Wednesday, December 29, 2010

Pope had hunger strike concerns

The Pope wrote to Margaret Thatcher about his "deep" concerns for republican inmates on hunger strike in the Maze Prison, previously secret papers have showed.

Pope John Paul II urged the former prime minister to "consider personally" solutions to the crisis in which seven IRA inmates deliberately starved themselves at the notorious Northern Ireland jail in the hope of winning prisoner-of-war status.

The personal message from John Paul II reads: "I am receiving disturbing news about the tension in the Maze Prison in Northern Ireland, where a number of prisoners have begun a hunger strike."

He continued: "I am aware that the Secretary of State for Northern Ireland, Mr Atkins, has already been asked to examine the problem and to seek possible solutions.

"In the spirit of the call for peace and reconciliation which I made at Drogheda during my pastoral visit to Ireland last year, I would express my deep concern about the tragic consequences which the agitation could have for the prisoners themselves and also the possible grave repercussions upon the whole situation in Northern Ireland.

"I would ask you to consider personally possible solutions in order to avoid irreversible consequences that could perhaps prove irreparable."
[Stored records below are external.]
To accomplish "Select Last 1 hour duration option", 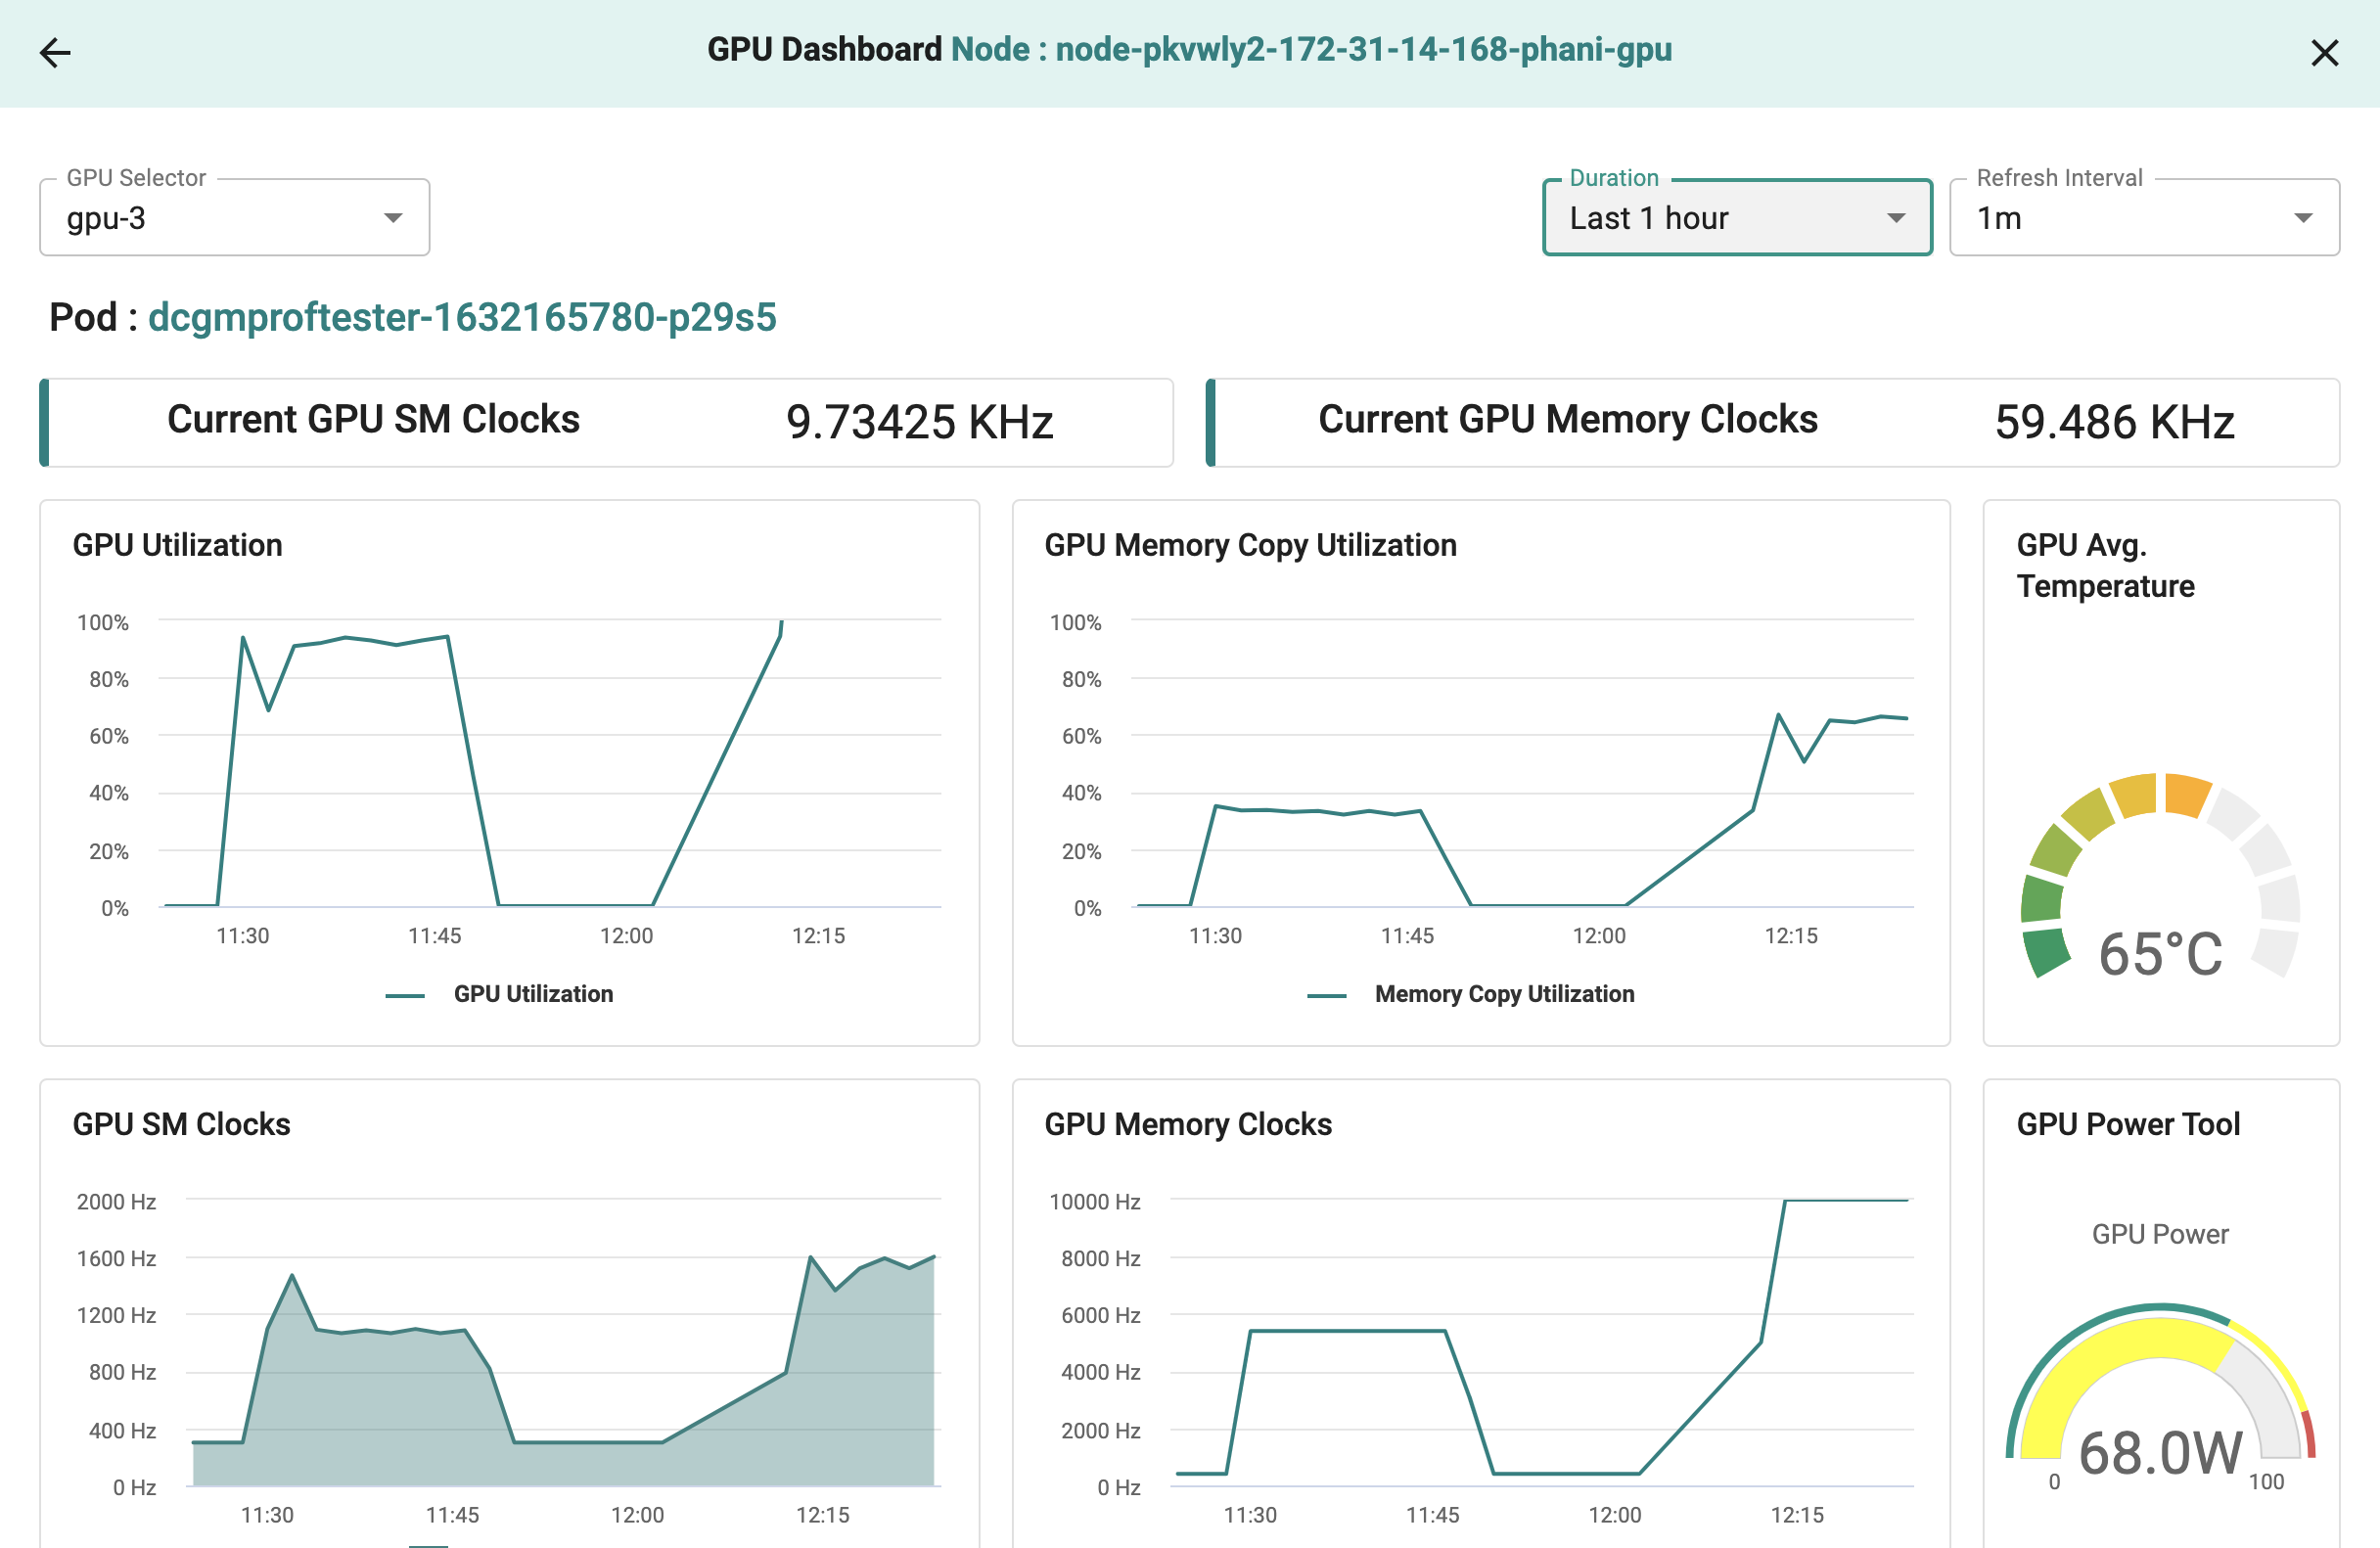I will tap(1735, 217).
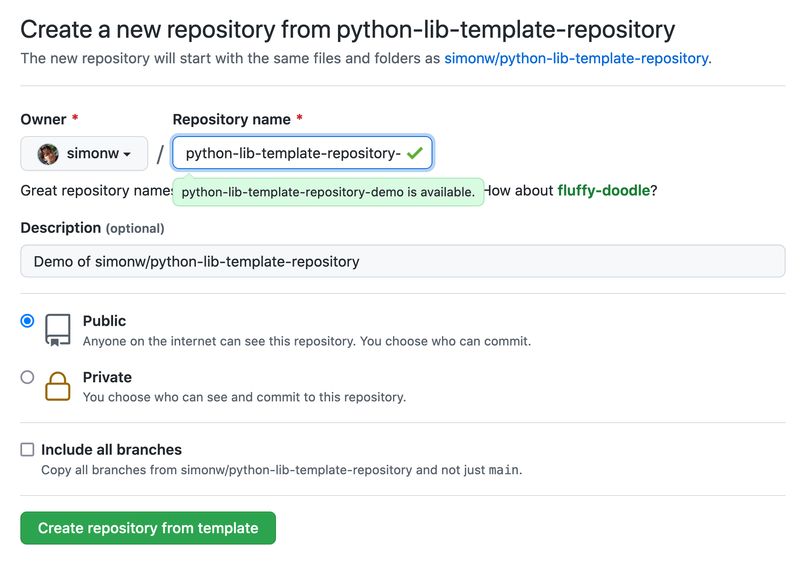Click the green checkmark in repository name field

click(414, 154)
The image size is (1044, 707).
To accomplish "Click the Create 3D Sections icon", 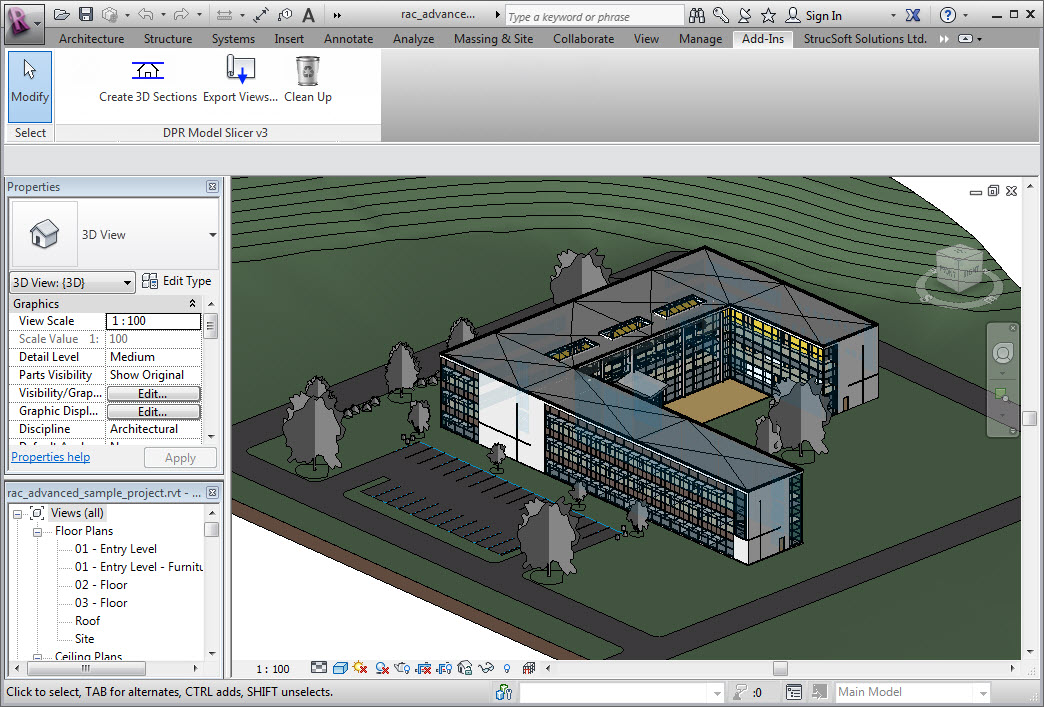I will 147,71.
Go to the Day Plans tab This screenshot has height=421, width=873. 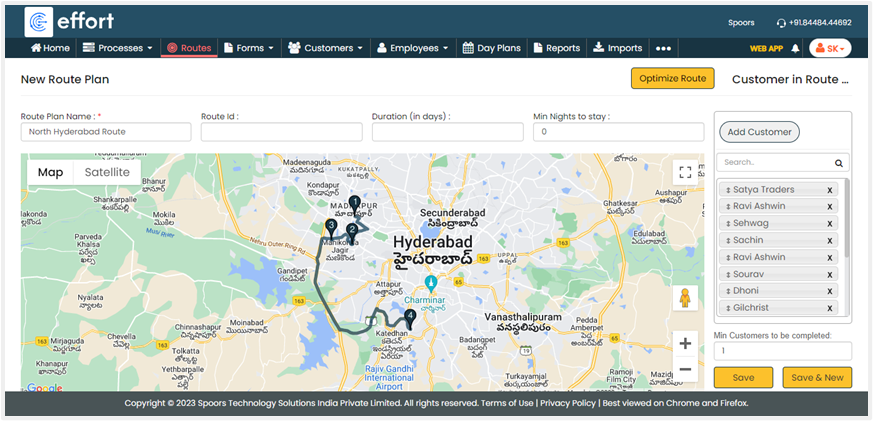tap(492, 48)
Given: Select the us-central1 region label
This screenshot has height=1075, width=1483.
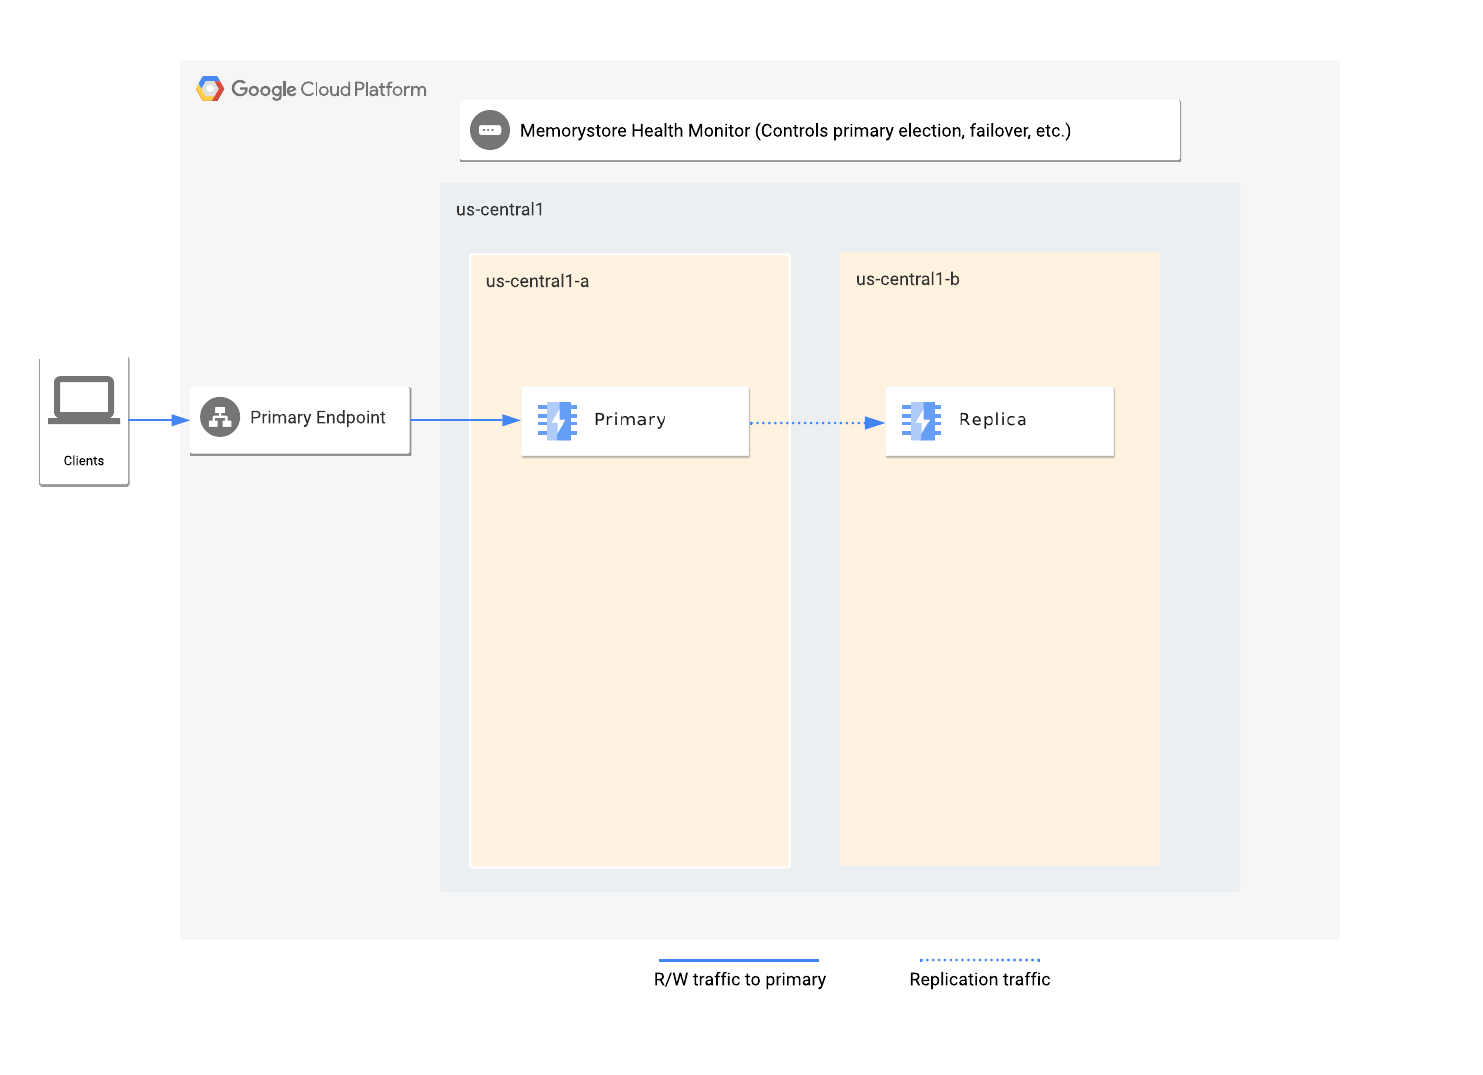Looking at the screenshot, I should (x=500, y=209).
The letter was made public as part of a release of previously secret Government papers from 1980 held by the National Archives in Kew, London.

The origins of the protest lay in the 1976 decision by the British Government to treat newly convicted IRA prisoners as ordinary criminals rather than political prisoners.

The removal of "special category" status was extended to all paramilitary prisoners in March 1980.

Seven republican prisoners went on hunger strike in October 1980 in response.

They were joined in the following month by 23 more.